10.9                     Waiver of Conflict of Interest. The Purchaser, the Company and the Vendors acknowledge that Justin D. Perryman is a director of the Purchaser and is legal counsel for the Company, and that therefore a conflict of interest exists for Mr. Perryman. The Company and the Purchaser have engaged independent legal counsel in connection with the transactions contemplated hereby, and the Purchaser and the Company waive any claims relating to Mr. Perryman’s conflict of interest. The Purchaser and Company have been advised by independent legal counsel regarding such waiver and the legal consequences thereof.

Article 11
DUE DILIGENCE AND NON-DISCLOSURE

11.1                     Due Diligence. Each of the Parties shall forthwith conduct such further due diligence examination of the other Parties as it deems appropriate.

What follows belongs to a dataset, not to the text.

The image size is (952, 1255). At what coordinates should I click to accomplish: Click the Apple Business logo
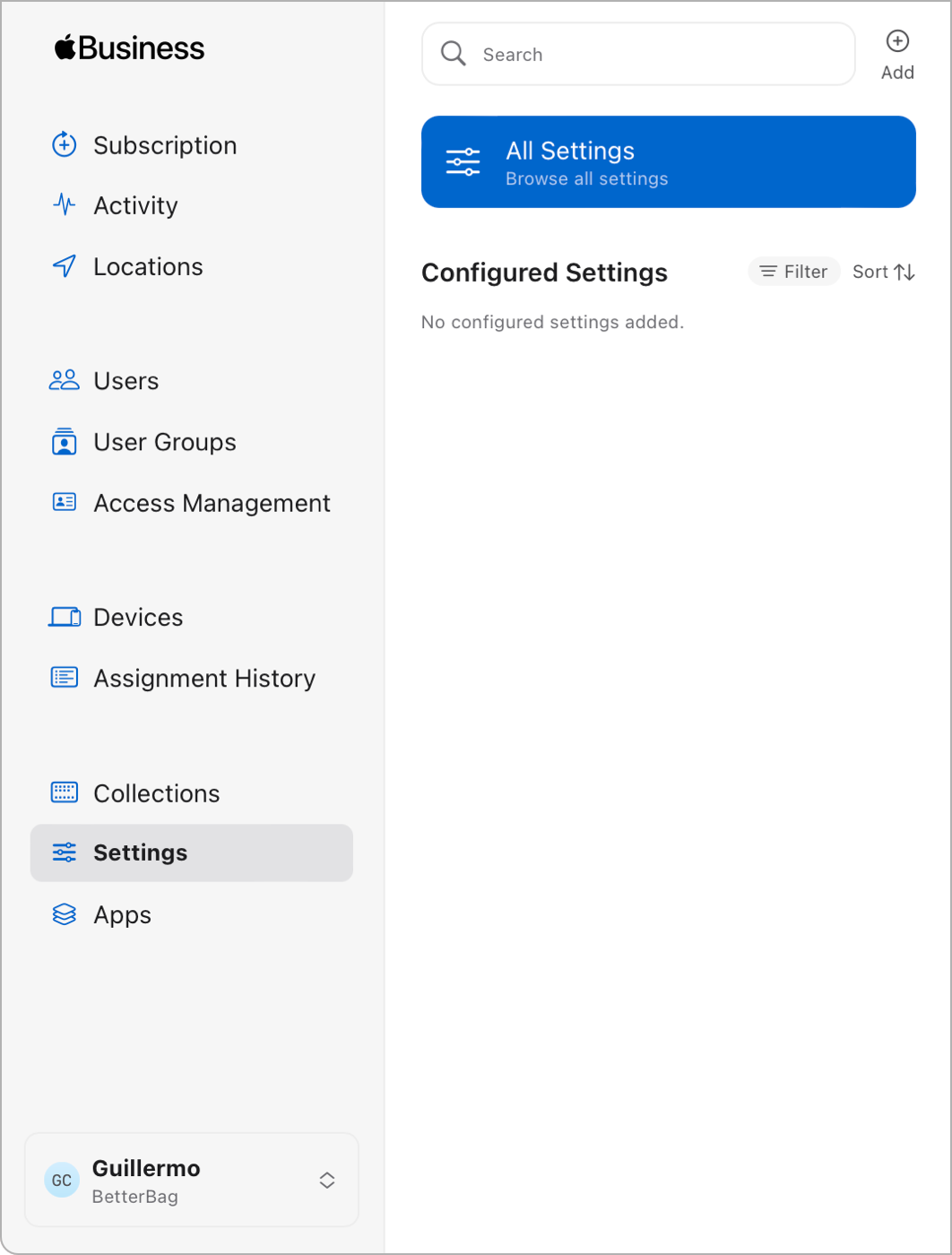pyautogui.click(x=130, y=48)
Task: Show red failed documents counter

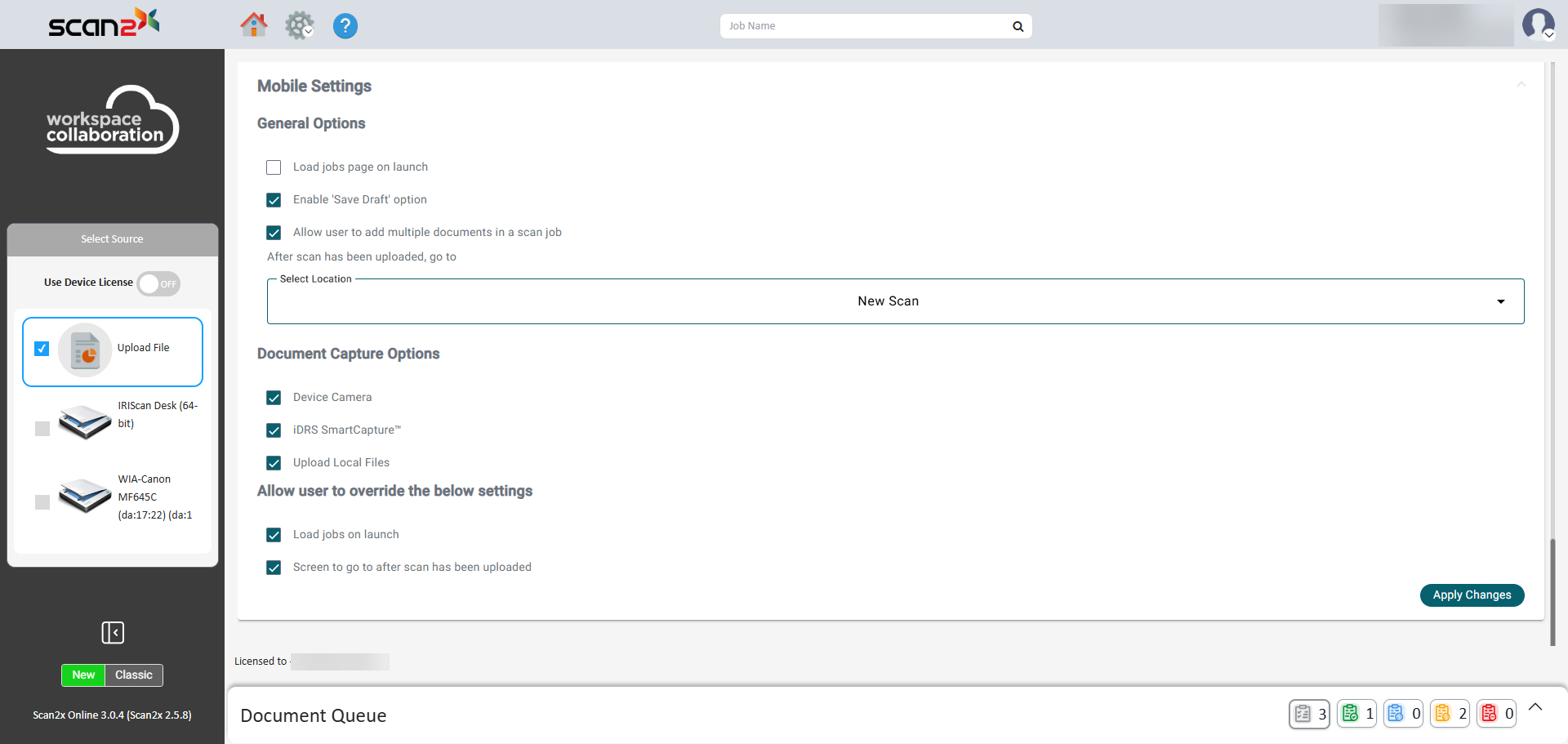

11.2                     Confidentiality. Each Party may in a reasonable manner carry out such investigations and due diligence as to the other Parties, at all times subject to the confidentiality provisions hereinbelow, as each Party deems necessary. In that regard, the Parties agree that each shall have full and complete access to the other Parties’ books, records, financial statements and other documents, articles of incorporation, by-laws, minutes of Board of Directors’ meetings and its committees, investment agreements, material contracts and as well such other documents and materials as the Vendors, the Company or the Purchaser, or their respective solicitors, may deem reasonable and necessary to conduct an adequate due diligence investigation of each Party, its respective operations and financial condition prior to the Closing Date.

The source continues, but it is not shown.